### WORK ORDER:
Update the part of the healthcare reform text that opens with the words "But if you can" and closes with "for the NYT.", writing it out again with "rising star" in place of "whiz kid".

Matt Yglesias says blame Max Baucus for the difficulty progressives are having right now in mobilizing behind healthcare reform because we don't have a bill yet to mobilize behind, just a nebulous outline that we're calling "reform."
But if you can believe today's New York Times report Jed posted earlier, Baucus didn't necessarily get here by himself. It would seem his ally and former chief of staff Jim Messina, deputy White House chief of staff, might have helped along the way.
Messina is a Western states whiz kid, an Idahoan who went to college in Montana, has worked on the Hill, helped Tester get elected, and eventually became Baucus's chief of staff and close friend, almost a son to him. The rumor among political types in Montana is that it was precisely Messina's ties to Baucus and to all the former Baucus staffers involved in industry that put him the White House and on the negotiating team for healthcare reform.
So back to the agreement with the drug industry which Messina affirmed today for the NYT.
Mr. Tauzin said the administration had approached him to negotiate. "They wanted a big player to come in and set the bar for everybody else," he said. He said the White House had directed him to negotiate with Senator Max Baucus, the business-friendly Montana Democrat who leads the Senate Finance Committee.
Mr. Tauzin said the White House had tracked the negotiations throughout, assenting to decisions to move away from ideas like the government negotiation of prices or the importation of cheaper drugs from Canada. The $80 billion in savings would be over a 10-year period. "80 billion is the max, no more or less," he said. "Adding other stuff changes the deal."
After reaching an agreement with Mr. Baucus, Mr. Tauzin said, he met twice at the White House with Rahm Emanuel, the White House chief of staff; Mr. Messina, his deputy; and Nancy-Ann DeParle, the aide overseeing the health care overhaul, to confirm the administration’s support for the terms.
"They blessed the deal," Mr. Tauzin said. Speaker Nancy Pelosi said the House was not bound by any industry deals with the Senate or the White House.
But, Mr. Tauzin said, "as far we are concerned, that is a done deal." He said, "It’s up to the White House and Senator Baucus to follow through.

Saved data entries:
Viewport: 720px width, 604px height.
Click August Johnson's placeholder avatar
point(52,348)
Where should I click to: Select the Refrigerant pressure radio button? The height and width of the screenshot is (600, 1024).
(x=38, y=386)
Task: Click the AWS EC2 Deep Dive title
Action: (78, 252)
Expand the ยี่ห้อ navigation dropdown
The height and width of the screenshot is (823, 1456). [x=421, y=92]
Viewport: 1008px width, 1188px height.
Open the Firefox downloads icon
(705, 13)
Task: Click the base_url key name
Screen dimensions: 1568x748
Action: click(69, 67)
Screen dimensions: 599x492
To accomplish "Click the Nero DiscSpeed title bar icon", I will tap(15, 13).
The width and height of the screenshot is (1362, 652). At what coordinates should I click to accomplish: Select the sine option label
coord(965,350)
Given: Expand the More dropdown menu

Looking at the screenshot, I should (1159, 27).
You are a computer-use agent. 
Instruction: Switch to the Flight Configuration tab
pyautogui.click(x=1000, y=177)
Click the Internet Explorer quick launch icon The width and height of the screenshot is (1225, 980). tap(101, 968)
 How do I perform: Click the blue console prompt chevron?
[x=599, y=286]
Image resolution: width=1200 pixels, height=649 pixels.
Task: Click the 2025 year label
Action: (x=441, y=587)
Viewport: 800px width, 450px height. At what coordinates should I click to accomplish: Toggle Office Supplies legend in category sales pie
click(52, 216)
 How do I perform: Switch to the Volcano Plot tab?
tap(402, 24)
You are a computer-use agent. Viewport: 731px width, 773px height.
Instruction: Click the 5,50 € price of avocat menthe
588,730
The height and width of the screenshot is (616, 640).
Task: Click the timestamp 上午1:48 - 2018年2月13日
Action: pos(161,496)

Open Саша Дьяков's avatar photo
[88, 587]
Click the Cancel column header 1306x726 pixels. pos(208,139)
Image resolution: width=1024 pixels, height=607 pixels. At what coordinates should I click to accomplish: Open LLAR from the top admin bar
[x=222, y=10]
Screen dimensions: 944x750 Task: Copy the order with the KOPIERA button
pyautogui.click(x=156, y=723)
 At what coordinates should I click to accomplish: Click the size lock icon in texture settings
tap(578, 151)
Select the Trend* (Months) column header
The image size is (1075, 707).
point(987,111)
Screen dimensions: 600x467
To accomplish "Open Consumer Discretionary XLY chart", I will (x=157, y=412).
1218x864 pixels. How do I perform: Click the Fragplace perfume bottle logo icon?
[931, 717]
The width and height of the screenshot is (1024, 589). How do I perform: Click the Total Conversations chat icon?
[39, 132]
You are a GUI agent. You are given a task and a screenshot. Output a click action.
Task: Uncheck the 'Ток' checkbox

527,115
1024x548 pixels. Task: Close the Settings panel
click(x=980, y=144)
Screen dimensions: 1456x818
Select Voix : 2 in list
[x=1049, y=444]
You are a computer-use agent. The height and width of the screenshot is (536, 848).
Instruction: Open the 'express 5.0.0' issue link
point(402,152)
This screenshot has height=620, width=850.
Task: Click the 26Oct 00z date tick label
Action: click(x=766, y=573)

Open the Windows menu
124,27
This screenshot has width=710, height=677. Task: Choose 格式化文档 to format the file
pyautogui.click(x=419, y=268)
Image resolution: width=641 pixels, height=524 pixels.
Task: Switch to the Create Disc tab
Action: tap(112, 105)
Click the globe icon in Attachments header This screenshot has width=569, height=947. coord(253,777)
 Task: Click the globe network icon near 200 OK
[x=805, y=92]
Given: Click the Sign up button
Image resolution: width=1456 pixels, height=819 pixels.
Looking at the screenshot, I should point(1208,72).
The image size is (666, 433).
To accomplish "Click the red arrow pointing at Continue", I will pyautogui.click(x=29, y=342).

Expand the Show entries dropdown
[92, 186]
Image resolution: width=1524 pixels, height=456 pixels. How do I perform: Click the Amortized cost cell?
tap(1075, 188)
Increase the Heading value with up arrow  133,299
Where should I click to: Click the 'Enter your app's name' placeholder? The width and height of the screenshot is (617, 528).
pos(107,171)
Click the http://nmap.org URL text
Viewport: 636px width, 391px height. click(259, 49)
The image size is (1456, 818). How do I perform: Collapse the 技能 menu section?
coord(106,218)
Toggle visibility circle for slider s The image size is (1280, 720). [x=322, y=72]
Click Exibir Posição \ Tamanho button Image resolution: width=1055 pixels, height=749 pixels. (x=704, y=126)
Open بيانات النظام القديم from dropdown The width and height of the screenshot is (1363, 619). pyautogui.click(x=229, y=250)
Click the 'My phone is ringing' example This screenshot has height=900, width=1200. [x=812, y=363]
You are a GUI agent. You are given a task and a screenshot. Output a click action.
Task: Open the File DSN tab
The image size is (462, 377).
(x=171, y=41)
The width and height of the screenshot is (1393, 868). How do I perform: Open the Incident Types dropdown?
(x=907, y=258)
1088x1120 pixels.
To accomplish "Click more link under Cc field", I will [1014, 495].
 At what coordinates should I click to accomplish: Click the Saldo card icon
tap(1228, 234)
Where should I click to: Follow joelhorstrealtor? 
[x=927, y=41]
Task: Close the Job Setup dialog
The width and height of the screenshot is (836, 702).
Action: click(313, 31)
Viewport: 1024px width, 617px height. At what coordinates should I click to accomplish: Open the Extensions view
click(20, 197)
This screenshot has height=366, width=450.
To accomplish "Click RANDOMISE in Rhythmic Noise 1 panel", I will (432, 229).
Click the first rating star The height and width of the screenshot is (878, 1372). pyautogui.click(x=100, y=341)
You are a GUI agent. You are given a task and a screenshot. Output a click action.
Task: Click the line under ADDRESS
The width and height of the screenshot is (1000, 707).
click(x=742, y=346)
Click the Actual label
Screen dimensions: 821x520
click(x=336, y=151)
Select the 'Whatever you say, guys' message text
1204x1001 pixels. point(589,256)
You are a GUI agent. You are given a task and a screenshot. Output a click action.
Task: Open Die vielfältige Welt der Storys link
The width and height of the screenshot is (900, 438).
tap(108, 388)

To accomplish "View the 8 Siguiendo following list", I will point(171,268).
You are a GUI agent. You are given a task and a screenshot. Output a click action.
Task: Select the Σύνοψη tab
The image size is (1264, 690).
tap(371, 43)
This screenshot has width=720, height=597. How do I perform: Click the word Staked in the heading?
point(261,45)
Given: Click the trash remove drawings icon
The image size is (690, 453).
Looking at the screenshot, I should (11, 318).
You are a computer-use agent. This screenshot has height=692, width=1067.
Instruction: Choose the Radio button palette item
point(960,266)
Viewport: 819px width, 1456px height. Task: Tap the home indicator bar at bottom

### ANSWER:
But if you can believe today's New York Times report Jed posted earlier, Baucus didn't necessarily get here by himself. It would seem his ally and former chief of staff Jim Messina, deputy White House chief of staff, might have helped along the way.
Messina is a Western states rising star, an Idahoan who went to college in Montana, has worked on the Hill, helped Tester get elected, and eventually became Baucus's chief of staff and close friend, almost a son to him. The rumor among political types in Montana is that it was precisely Messina's ties to Baucus and to all the former Baucus staffers involved in industry that put him the White House and on the negotiating team for healthcare reform.
So back to the agreement with the drug industry which Messina affirmed today for the NYT.